I support Thomas' approach here. It includes some specific, concrete
recommendations which sound reasonably implementable.
However, I question his proposed "success metric." It's not clear who
would be carrying out a survey of a sample of registrants, but such a
survey could be expensive and perhaps difficult to design, administer,
and interpret. I think the best we can hope for is to measure the
compliance by registrars with the three specific recommendations that
Thomas suggests. That can be measured fairly easily, either by
self-reporting by registrars, or by ICANN staff (or outside contractor)
going through the registration process at all or a representative sample
I also think the third recommendation should include the word "consent"
since, after all, that is what the Registrar Accreditation Agreement
requires that registrars obtain from registrants.
[mailto:owner-dow1-2tf@xxxxxxxxxxxxxx] On Behalf Of Thomas Roessler
Sent: Tuesday, September 28, 2004 8:47 AM
Subject: [dow1-2tf] Moving forward on "conspicuous notice"?
I'm somewhat concerned that there has been (almost) no follow-up
discussion on Tuesday's call so far.
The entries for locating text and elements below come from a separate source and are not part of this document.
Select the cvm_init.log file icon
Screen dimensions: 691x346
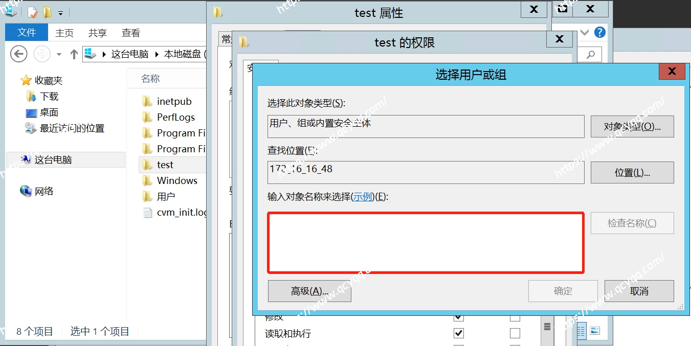click(x=147, y=213)
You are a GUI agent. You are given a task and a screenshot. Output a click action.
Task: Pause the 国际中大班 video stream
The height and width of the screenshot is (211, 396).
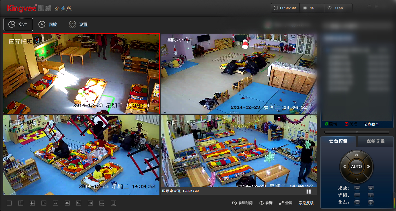click(x=308, y=191)
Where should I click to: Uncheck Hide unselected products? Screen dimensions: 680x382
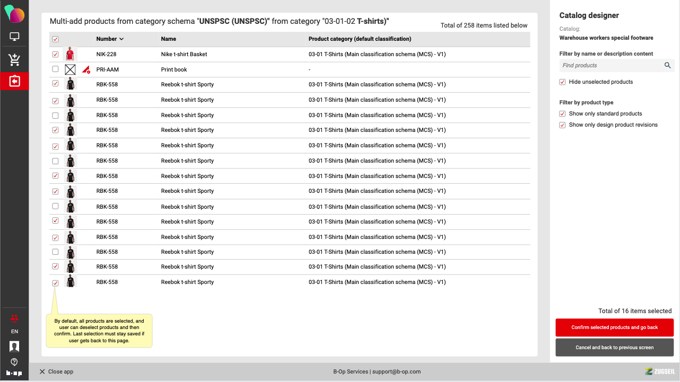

On the call, some suggested that
we should look at legal approaches to "conspicuous notice" to figure out
the right balance between burden to processing parties and forcing
registrants to take notice.
BUT: "Conspicuous notice" of data processing in the form of, say,
all-caps or boldface parts of the registration agreement may be
considered enough in some contexts in some jurisdictions. In other
jurisdictions, you may encounter requirements such as explicit,
deliberate, and free consent to well-specified purposes, maybe even in
writing. The point here is that the burden on the processing party may
be balanced against data subjects' awareness and free consent in
significantly different ways.
At this point, and with the major work item of tiered access still
before us, I'd suggest this group pragmatically (and on-list!) look at
ways to increase registrant awareness above the current levels,
recognizing that we are certainly not going to fix WHOIS' privacy
problems in dealing with the "conspicuous notice" milestone.
Here's a possible set of recommendations, to get things started; these
are mostly based on TF2's findings, except for the success metric part.
Objective: Increase registrant awareness of WHOIS.
Success Metric: Significant increase of registrant awareness
of WHOIS, as measured by sampling registrants prior to and
12 months after implementation.
1. Registrars must ensure that disclosures regarding
availability and third-party access to personal data
associated with domain names actually be presented to
registrants during the registration process. Linking to an
external web page is not sufficient.
2. Registrars must ensure that these disclosures are set
aside from other provisions of the registration agreement if
they are presented to registrants together with that
agreement. Alternatively, registrars may present data
access disclosures separate from the registration agreement.